▶ **PROBLEM TO SOLVE**
Copy out each line of the listing that has the word "checkbox" in it.

▶ **SOURCE DATA**

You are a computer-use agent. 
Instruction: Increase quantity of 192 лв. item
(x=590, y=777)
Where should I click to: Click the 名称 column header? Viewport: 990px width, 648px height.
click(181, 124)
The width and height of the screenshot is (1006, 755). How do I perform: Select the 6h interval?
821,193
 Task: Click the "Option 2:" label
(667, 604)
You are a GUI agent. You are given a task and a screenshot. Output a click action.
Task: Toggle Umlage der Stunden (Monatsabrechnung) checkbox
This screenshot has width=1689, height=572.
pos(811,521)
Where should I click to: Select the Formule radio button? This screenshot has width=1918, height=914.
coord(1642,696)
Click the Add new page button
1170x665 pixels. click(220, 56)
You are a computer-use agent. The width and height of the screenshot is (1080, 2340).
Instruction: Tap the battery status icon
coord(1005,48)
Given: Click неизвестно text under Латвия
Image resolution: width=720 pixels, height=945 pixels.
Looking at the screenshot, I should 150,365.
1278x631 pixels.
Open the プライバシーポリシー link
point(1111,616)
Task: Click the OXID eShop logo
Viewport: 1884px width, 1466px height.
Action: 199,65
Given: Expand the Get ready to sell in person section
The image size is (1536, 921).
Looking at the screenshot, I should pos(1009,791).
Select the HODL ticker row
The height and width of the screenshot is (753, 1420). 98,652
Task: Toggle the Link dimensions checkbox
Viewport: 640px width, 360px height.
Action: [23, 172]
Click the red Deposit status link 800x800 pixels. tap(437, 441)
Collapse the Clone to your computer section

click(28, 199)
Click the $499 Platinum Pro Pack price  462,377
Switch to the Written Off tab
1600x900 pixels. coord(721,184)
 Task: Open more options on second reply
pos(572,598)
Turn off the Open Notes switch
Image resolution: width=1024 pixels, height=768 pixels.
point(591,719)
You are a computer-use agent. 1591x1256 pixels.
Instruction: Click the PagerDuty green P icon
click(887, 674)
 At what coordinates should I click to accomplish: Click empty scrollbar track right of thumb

▶ **ANSWER SPACE**
Task: Toggle Umlage der Stunden (Monatsabrechnung) checkbox
Task: Toggle the Link dimensions checkbox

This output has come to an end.